Even if you love to work out, you don’t necessarily want to spend hours and hours at the gym. You want to get in, work out, and get on with your day. Unfortunately, we aren’t always as efficient as we could be. As a result, we are not burning as many calories as we could. Here are five simple ways to up your calorie burn and get more from every workout.
- Don’t just stand there. So your favorite machine is taken. Instead of just waiting, exercise (crunches, burpees, planks, push-ups, wall squats, jumping jacks). Resting five or more minutes between sets can negatively impact your overall workout.You came to the gym to move so move!
- Put down the remote. Many cardio machines have TVs, which can be a distraction. If you spend the first 10 minutes of a workout surfing for the best program, you’re wasting valuable time.
- Beware the fat-burning zone. Most cardio machines have a cardio and a fat-burning zone, but working only in the fat-burning zone doesn’t necessarily mean you will burn more calories or fat. When you work out at the lower intensity fat-burning zone, you are burning fewer overall calories. Try adding intervals (2 minutes in the cardio zone and 3 minutes in the fat zone) to increase your overall calorie burn.

» **Dataset**:
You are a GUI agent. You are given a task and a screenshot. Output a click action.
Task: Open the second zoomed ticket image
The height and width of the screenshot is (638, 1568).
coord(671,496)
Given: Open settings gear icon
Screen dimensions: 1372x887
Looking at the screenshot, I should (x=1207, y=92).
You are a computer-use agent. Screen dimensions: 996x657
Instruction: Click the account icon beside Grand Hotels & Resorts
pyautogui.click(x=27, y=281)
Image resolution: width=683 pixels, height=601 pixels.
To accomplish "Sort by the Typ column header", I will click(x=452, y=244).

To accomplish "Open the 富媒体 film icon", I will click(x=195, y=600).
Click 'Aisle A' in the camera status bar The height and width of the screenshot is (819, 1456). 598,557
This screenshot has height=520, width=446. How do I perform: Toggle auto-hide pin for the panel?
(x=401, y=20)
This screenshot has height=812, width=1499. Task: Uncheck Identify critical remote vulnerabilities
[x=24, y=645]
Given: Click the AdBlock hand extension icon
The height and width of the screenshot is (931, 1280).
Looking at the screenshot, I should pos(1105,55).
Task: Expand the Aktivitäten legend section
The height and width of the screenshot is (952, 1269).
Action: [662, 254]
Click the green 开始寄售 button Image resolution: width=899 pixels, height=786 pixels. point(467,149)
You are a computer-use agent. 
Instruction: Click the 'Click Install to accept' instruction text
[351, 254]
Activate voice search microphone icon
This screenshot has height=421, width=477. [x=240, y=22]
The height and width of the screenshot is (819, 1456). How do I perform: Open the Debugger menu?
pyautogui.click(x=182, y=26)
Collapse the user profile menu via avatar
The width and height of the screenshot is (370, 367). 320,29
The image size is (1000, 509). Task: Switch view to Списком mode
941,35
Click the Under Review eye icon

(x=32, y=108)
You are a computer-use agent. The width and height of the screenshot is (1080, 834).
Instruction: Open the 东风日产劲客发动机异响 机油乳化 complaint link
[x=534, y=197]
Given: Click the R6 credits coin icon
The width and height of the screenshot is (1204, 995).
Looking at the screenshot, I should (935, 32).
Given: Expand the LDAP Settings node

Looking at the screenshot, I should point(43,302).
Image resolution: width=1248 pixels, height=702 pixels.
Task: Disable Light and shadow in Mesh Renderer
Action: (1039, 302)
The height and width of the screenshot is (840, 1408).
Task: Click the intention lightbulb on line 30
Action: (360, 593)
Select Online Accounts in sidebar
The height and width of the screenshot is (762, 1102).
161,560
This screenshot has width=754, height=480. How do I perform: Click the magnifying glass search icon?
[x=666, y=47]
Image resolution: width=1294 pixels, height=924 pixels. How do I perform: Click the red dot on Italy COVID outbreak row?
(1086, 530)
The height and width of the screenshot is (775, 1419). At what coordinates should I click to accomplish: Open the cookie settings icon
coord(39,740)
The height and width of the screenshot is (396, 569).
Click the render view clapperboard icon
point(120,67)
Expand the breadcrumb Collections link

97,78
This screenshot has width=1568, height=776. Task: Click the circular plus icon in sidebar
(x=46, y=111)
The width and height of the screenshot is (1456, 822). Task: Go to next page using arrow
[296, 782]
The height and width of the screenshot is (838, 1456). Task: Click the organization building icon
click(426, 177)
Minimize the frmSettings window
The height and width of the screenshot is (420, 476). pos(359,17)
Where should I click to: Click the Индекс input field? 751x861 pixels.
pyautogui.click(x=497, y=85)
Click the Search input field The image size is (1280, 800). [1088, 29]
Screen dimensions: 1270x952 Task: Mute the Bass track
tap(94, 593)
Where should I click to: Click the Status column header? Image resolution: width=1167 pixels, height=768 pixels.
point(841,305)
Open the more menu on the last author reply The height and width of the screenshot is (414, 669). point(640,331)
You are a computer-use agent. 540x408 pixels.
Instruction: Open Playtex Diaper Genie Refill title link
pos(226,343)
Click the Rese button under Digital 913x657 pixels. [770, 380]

» **What to do**: In the gym workout article, retype everything from "Even if you" down to "move so move!" word for word.

» **Exercise response**:
Even if you love to work out, you don’t necessarily want to spend hours and hours at the gym. You want to get in, work out, and get on with your day. Unfortunately, we aren’t always as efficient as we could be. As a result, we are not burning as many calories as we could. Here are five simple ways to up your calorie burn and get more from every workout.
- Don’t just stand there. So your favorite machine is taken. Instead of just waiting, exercise (crunches, burpees, planks, push-ups, wall squats, jumping jacks). Resting five or more minutes between sets can negatively impact your overall workout.You came to the gym to move so move!